(Dataset entries)
********************

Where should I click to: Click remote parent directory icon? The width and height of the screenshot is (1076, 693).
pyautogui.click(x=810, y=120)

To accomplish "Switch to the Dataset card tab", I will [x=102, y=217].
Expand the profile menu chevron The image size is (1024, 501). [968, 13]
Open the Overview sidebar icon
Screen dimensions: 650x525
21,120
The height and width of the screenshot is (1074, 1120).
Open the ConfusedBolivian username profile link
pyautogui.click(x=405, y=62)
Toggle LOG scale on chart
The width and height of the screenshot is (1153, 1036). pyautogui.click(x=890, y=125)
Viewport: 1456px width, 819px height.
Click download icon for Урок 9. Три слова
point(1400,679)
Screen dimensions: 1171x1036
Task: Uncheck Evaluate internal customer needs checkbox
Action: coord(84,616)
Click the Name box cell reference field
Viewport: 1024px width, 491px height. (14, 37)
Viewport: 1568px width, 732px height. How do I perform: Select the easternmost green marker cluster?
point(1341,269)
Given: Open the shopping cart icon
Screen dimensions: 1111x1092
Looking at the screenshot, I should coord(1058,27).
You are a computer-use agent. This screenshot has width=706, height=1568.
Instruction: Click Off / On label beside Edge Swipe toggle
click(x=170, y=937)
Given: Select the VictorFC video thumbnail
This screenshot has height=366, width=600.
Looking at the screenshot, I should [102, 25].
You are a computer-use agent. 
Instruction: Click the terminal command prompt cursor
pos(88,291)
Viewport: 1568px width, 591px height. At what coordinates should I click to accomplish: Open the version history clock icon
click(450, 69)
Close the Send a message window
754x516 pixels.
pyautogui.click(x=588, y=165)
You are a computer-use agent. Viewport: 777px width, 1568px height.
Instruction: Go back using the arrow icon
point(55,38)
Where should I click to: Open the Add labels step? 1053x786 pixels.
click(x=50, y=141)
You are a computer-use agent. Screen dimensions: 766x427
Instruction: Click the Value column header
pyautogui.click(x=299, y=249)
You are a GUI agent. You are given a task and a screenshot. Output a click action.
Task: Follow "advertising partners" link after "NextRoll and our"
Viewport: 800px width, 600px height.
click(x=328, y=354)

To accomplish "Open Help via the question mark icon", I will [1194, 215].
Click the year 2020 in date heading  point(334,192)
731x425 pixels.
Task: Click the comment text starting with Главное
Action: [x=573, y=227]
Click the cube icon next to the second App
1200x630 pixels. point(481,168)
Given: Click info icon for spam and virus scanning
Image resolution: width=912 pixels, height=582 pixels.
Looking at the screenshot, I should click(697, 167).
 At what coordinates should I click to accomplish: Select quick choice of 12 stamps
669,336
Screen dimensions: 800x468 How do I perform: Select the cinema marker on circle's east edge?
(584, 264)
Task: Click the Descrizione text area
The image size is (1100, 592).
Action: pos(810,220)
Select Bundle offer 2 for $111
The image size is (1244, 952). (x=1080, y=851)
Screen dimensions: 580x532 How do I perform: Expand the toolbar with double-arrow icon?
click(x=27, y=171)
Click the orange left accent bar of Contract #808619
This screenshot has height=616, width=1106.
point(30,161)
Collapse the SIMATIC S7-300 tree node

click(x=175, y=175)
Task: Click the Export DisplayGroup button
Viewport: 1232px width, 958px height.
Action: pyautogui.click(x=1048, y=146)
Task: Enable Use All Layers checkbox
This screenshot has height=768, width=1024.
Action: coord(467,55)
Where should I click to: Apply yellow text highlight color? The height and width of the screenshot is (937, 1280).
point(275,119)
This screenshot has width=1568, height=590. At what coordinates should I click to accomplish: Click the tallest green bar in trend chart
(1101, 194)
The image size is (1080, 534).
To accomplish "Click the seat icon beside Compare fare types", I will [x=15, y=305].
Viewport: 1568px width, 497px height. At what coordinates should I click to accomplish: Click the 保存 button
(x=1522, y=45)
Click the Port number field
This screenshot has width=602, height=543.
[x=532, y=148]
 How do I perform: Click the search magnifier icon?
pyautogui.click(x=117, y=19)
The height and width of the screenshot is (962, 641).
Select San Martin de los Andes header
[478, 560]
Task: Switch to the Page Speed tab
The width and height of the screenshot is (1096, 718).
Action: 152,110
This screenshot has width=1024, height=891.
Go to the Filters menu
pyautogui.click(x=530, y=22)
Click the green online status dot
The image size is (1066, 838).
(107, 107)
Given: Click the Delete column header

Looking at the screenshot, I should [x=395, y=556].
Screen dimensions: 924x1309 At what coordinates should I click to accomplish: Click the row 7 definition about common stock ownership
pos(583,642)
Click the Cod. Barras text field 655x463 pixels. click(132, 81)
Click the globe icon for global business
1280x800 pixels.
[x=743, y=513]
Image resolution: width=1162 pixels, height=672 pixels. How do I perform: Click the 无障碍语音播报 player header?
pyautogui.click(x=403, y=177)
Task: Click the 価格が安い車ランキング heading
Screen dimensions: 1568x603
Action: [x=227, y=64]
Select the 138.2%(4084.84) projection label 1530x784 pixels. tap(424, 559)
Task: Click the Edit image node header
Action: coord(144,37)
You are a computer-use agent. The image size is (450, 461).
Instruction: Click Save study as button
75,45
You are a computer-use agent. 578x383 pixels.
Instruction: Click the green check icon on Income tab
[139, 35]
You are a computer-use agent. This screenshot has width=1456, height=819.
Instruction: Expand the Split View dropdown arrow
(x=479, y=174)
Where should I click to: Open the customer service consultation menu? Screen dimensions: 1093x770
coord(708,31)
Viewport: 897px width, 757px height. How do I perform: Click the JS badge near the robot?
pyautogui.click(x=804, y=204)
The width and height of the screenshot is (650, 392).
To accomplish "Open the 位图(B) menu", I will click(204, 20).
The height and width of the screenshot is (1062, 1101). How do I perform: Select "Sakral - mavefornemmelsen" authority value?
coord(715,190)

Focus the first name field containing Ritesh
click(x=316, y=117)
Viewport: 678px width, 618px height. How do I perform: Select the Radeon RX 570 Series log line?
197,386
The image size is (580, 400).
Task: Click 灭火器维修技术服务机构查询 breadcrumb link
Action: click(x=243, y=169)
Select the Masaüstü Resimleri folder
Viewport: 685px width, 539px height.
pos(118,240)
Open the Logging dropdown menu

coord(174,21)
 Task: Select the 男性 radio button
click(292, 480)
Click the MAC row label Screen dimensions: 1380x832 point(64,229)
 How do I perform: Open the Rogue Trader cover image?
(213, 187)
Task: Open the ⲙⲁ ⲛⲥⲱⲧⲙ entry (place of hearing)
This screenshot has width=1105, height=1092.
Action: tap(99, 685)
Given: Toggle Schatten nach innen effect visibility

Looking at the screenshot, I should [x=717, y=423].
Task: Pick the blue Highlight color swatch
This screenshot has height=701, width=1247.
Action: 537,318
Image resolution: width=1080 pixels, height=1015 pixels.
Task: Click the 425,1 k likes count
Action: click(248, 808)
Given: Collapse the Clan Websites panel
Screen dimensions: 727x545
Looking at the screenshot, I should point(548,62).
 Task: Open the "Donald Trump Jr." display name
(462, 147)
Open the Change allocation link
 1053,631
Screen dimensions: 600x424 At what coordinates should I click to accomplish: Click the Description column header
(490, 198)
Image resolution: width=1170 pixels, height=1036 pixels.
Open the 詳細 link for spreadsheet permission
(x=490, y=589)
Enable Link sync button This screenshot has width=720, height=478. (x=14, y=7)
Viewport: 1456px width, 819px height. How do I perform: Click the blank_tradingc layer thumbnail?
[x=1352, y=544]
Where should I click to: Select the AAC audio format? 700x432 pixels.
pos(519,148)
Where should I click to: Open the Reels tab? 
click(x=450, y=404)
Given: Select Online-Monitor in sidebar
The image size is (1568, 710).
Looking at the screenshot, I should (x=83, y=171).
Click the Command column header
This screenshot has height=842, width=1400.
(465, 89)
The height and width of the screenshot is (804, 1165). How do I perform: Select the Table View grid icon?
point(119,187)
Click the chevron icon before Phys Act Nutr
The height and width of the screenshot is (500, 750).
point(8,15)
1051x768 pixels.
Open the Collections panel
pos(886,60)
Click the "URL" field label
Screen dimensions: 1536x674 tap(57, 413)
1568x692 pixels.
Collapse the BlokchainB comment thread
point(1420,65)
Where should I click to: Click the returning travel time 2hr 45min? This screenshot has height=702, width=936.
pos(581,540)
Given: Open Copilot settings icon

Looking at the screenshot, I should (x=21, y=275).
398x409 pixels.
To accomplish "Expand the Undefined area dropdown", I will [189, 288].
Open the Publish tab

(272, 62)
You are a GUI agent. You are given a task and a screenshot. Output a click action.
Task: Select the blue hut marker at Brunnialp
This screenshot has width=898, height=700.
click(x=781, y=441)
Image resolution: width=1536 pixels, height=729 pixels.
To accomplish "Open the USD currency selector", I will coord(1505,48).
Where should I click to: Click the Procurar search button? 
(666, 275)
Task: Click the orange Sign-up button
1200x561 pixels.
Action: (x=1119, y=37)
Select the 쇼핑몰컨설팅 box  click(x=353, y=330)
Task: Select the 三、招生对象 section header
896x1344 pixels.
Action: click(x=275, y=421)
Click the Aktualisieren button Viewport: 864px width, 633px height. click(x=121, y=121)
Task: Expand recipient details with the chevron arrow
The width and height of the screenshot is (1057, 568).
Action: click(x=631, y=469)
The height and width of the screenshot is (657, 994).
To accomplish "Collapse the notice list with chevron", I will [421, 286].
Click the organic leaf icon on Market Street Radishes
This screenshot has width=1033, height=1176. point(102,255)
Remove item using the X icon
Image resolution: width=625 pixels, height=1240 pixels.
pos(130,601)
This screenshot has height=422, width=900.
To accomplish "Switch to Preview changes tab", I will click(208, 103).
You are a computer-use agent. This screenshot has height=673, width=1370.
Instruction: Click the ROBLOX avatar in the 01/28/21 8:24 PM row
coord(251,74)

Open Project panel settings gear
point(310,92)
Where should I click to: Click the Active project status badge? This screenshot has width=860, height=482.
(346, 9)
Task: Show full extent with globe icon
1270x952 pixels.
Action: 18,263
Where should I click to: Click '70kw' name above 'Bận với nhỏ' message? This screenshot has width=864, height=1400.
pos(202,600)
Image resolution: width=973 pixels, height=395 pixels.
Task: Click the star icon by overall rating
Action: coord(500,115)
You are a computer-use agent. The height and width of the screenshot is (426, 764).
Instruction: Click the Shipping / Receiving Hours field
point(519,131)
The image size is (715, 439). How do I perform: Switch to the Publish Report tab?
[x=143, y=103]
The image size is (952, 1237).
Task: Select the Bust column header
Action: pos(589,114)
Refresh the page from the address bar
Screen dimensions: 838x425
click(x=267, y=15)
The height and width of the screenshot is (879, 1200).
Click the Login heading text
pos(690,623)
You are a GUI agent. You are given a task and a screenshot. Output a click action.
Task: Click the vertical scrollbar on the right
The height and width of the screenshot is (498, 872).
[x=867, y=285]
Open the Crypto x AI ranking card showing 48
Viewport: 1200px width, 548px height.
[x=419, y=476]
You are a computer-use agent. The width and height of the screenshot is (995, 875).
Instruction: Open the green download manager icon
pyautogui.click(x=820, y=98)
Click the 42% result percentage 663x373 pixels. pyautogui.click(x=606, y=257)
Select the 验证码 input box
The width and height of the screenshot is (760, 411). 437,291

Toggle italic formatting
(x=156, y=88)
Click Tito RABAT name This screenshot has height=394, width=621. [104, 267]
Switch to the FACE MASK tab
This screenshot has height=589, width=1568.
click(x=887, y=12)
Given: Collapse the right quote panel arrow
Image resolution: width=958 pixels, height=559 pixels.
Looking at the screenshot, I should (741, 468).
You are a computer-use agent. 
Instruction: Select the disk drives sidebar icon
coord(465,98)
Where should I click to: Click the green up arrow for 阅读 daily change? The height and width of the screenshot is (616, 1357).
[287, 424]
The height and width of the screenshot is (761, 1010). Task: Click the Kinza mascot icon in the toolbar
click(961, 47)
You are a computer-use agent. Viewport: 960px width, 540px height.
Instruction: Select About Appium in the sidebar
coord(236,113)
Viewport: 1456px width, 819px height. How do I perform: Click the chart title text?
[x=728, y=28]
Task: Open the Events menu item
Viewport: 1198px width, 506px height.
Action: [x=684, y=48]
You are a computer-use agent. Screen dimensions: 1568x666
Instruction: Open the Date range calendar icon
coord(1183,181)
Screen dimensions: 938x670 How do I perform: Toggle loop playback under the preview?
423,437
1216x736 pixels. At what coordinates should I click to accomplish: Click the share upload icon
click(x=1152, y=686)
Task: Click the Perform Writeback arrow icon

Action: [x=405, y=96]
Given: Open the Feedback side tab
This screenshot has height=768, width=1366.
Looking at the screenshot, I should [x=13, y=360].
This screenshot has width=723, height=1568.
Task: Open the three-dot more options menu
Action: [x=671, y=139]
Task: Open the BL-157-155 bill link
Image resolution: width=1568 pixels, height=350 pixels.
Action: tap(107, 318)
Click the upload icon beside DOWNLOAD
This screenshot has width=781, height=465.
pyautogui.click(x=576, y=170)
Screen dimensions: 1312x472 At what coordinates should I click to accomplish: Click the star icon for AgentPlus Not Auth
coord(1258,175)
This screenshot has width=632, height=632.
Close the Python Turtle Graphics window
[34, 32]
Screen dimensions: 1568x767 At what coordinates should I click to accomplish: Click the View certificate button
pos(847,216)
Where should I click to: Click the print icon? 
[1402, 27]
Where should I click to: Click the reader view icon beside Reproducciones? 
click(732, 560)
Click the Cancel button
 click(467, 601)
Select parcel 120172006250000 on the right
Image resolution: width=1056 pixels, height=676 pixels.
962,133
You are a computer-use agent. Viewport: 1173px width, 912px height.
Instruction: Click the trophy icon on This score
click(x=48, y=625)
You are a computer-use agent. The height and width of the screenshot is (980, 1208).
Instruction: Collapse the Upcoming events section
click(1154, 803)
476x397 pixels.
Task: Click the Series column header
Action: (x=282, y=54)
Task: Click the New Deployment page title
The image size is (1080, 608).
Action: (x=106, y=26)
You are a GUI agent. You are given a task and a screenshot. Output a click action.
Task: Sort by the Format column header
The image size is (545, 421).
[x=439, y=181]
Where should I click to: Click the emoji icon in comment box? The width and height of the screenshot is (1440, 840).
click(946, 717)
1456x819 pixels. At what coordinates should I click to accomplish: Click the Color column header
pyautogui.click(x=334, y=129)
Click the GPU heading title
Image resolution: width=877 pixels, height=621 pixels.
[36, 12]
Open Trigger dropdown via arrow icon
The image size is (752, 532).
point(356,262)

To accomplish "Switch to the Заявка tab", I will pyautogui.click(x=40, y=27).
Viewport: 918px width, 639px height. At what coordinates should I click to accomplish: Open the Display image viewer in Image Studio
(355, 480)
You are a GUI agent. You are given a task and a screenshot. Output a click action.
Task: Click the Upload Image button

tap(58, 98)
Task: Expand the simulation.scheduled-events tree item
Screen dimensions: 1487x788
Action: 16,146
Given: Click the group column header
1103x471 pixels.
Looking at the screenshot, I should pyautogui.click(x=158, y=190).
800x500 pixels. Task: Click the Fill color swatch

********************

> _Try it_: Where a line of the data contains "orange", copy that line.

> _Solution to this exercise_:
Click the orange left accent bar of Contract #808619
Task: Click the orange Sign-up button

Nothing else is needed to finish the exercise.